According to AMS, Bishop Spencer said, "It is a very humbling experience for me to join these brave military and State Department personnel during this holy season of Advent as they engage in an international effort to reduce outbreaks of terrorism that threaten both the people of Afghanistan and the people of good will everywhere. Spiritual fitness and resiliency are key tools for our personnel serving ‘God and Country’ in these peace-building efforts, which will hopefully contribute to a better world, just as we prepare the way in our hearts for the coming of our Savior, Jesus Christ, during this holy season. I am thankful, by God’s grace, to be able to make a small contribution and sacrifice to that worthy cause." Bishop Spencer holds the rank of Lieutenant Colonel in the U.S. Army and serves as a clinician. He was named auxiliary bishop in 2010. An Eagle Scout, Bishop Spencer once served as a unit commander of a military police unit in South Korea before entering the seminary and the priesthood.
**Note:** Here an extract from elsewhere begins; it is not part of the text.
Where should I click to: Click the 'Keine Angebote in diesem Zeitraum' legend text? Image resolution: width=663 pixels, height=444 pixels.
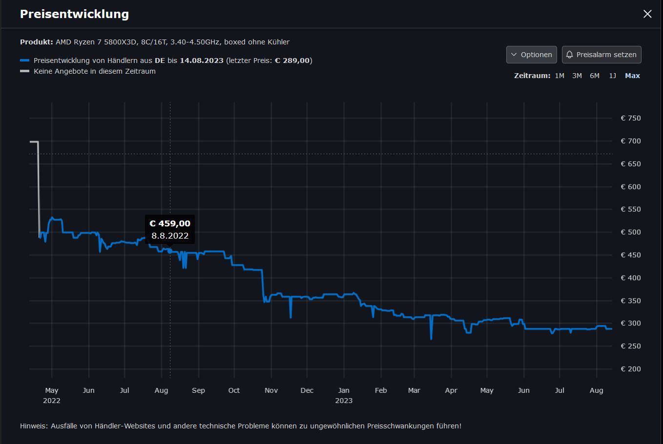[x=95, y=71]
Bishop Spencer is one of four auxiliary bishops serving under Archbishop Timothy P. Broglio, who leads AMS. The AMS is the only jurisdiction of the Catholic Church responsible for endorsing priests for on-site ministry as chaplains at more than 200 locations throughout the country and around the world to Catholics and their families in the U.S. armed forces, VA Medical Centers and overseas civilian posts. Worldwide, an estimated 1.5 million Catholics depend on these priests for counseling, access to the sacraments, and other forms of spiritual support. The AMS receives no funding from the government and has no parishes to support its work with weekly donations. The AMS depends on grants and donations for survival.